Central to Mitchell’s life was an unqualified admiration for Britten’s music. He began writing about the composer in the late 1940s, and never stopped: the immense task of editing the six volumes of Letters from a Life preoccupied him for well over 30 years, although by 2012, when the final volume appeared, he had not been directly involved for some time. Mitchell was the last surviving executor of Britten’s will, becoming director of the Britten-Pears Foundation and chair of the Britten Estate: his tireless advocacy of Britten’s music meant that there was never any posthumous decline in the composer’s reputation. This devotion to Britten was matched by a fascination with the life and music of Mahler, on whom we wrote copiously. Edward Said, in the introduction to Mitchell’s influential study The Language of Modern Music, praised his writing’s ‘passionate unflagging energies, its unshakeable faith in communication and community, its deep love of and concern for music as an aesthetic and social practice’. 
 
‘As Faber Music’s founder, Mitchell contributed immeasurably to the world of classical contemporary and serious educational music publishing.

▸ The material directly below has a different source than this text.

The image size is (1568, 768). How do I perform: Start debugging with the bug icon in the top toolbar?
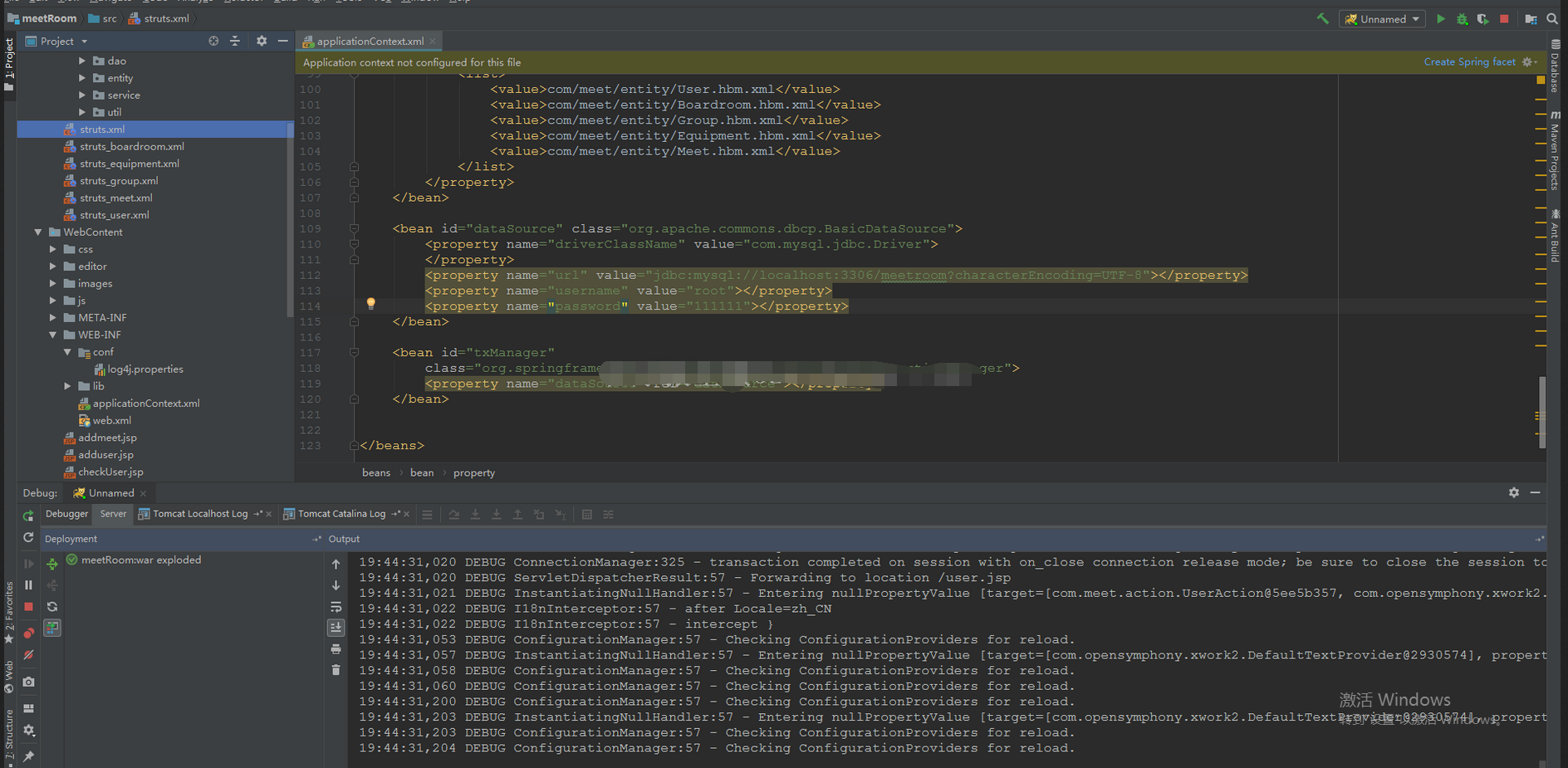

He was an unfailing champion and supporter of the generations which followed him at the company, including myself. Faber Music’s unique DNA – quality, integrity and a fiercely independent, maverick spirit – is epitomised thWrough the extraordinary list of composers and the single-minded spirit with which he built the business. It is on his shoulders that we now stand, and we owe him a great deal.’
Richard King, CEO of Faber Music
 
‘I first met Donald in 1965, shortly after he had founded Faber Music. He gave me freelance work – he may have warmed to me because, like him, I didn’t have a music degree, and also I shared his passion for Mahler. Through Donald I met Britten, for whom I worked for four years, and also through Donald I eventually became a Faber Music composer – he encouraged me to write a substantial work that would impress him, and so I wrote my Second Symphony. He became a dear friend and I miss the wonderful talks we had about music. Altogether I think perhaps I owe more to Donald than to any other person in my life. Without him I would not be where I am now.’
David Matthews
 
 
‘Beyond the intrepid and courageous step of founding the company, Donald instilled an ethos within Faber Music that remains absolutely unchanged to this day – to serve new music at the highest level of excellence in every possible domain, from the quality of orchestral material to cover design, from exceptional standards of typography to the most energetic and devoted promotion.

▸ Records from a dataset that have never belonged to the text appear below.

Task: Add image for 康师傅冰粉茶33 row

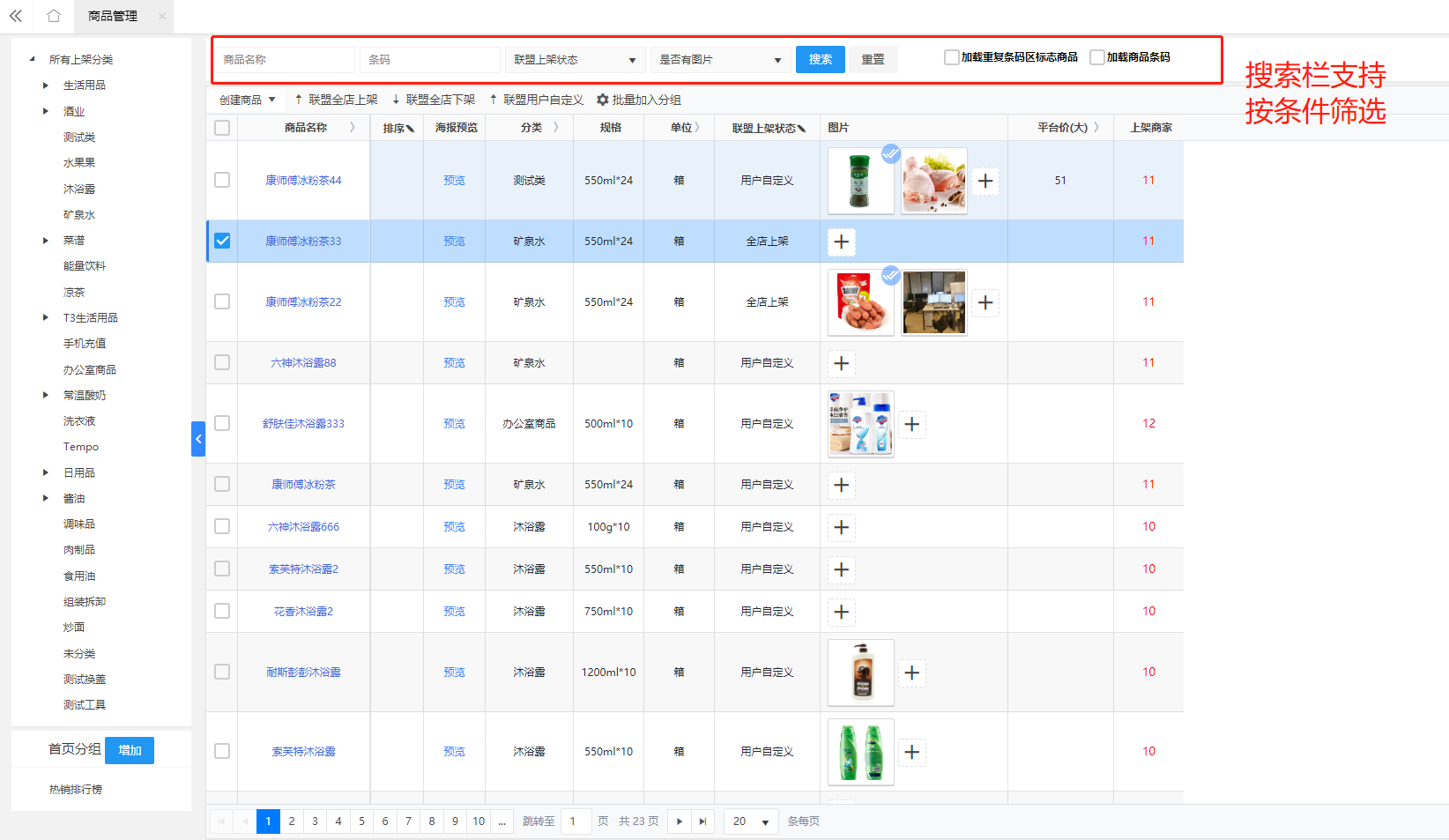Action: click(842, 242)
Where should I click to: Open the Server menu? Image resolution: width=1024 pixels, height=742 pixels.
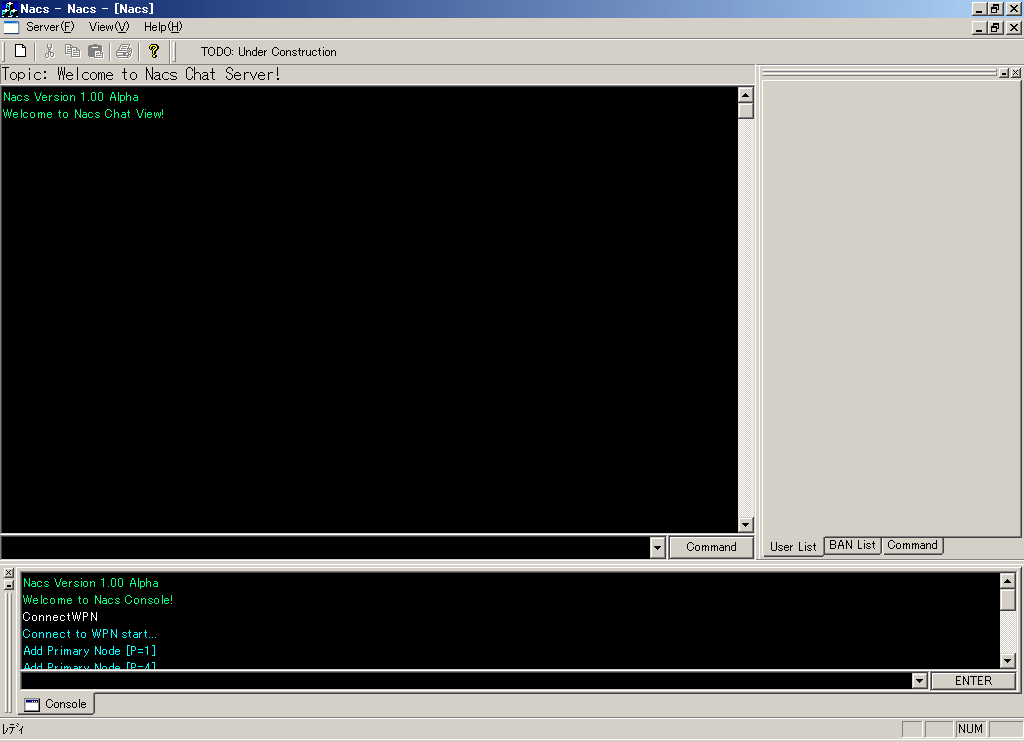coord(50,27)
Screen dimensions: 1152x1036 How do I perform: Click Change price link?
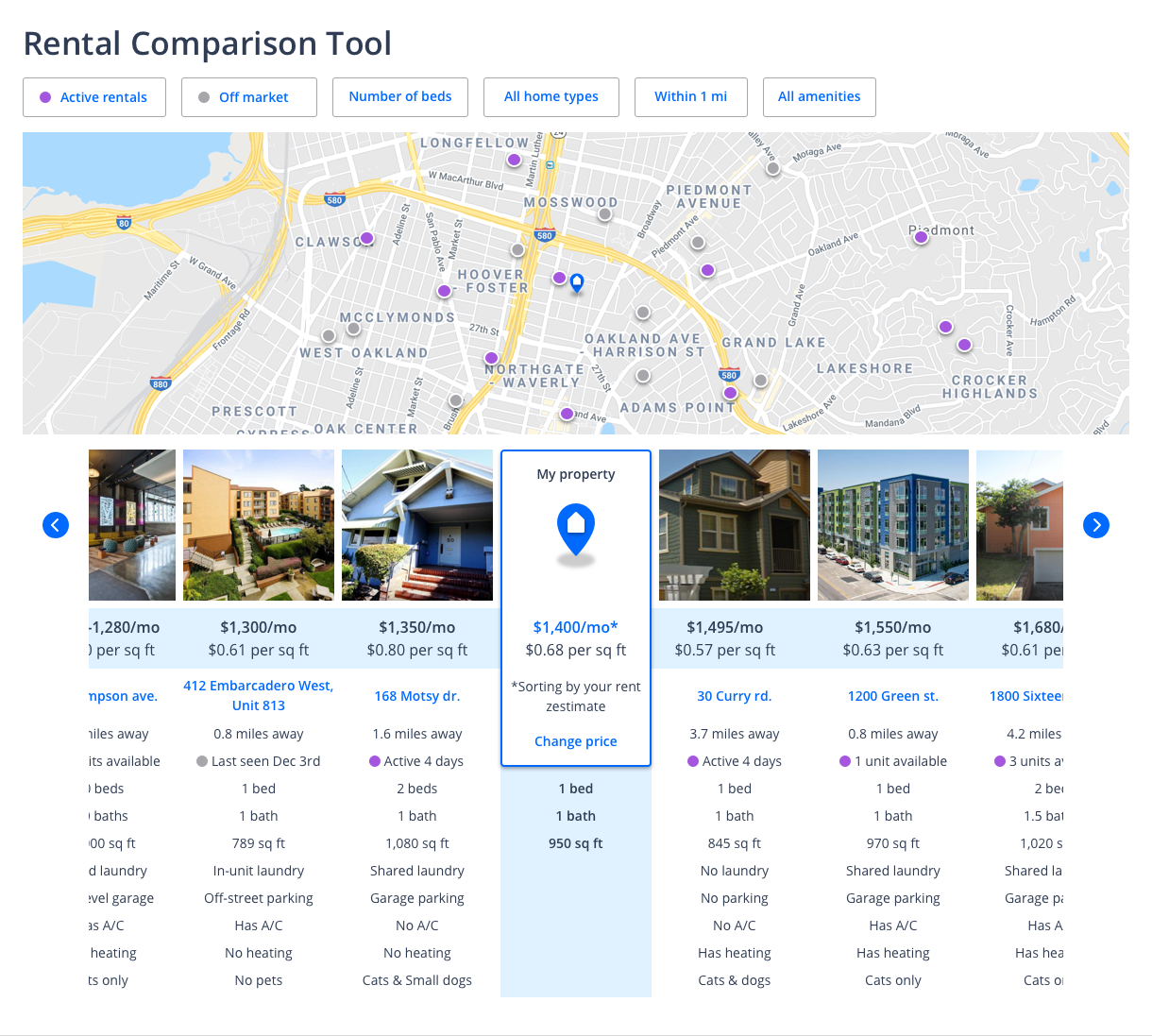tap(576, 741)
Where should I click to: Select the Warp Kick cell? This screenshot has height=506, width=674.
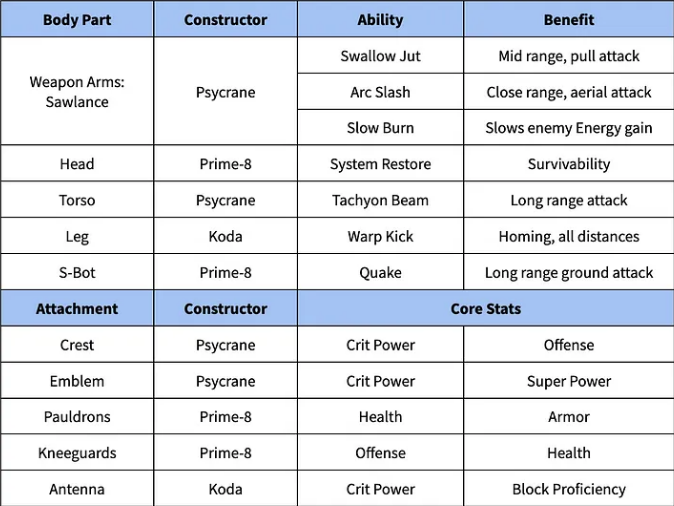[380, 236]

Donald loved the arts – and above all music – in every fibre of his being, and that passion lay behind the way he ran the firm. He was also, however, a shrewd businessman and it was the mixture of these two characteristics which gave the company such a tremendous start in the world and which has sustained it now for over a half-century.
But finally Donald was also a very dear friend; I will never be able to describe how much I owe him, nor how much I will miss his presence.’
George Benjamin
 
‘For someone who had had little formal musical education, Donald’s knowledge of and passion for so many areas of the musical world was remarkable. His devotion to Britten was paralleled by his obsession with Mahler, publishing four studies of the music between 1958 and 2005, a pioneering achievement, begun well before Mahler had reached any kind of general recognition in this country. (‘A very tolerable imitation of a composer’, had been Vaughan Williams’s assessment.)
If one had to find one word to characterise Donald it would be ‘enthusiasm’: whether one agreed or not with his always eloquently expressed opinions, it was impossible not to admire the sharpness of his mind and the generosity of his spirit.’
Colin Matthews
 
‘As well as his extraordinary powers of will and persuasion, evident in the many ways he devised to disseminate those enthusiasms which truly possessed him, or in the small matter of creating a major music publishing house for his most beloved composer from scratch, I will remember Donald’s gentleness, his touching sensitivity to the music that he loved, the fierceness with which he held his beliefs, and some great personal kindnesses to me over the years. 
I am very proud to have been supported by one of the last of the great music publishers.’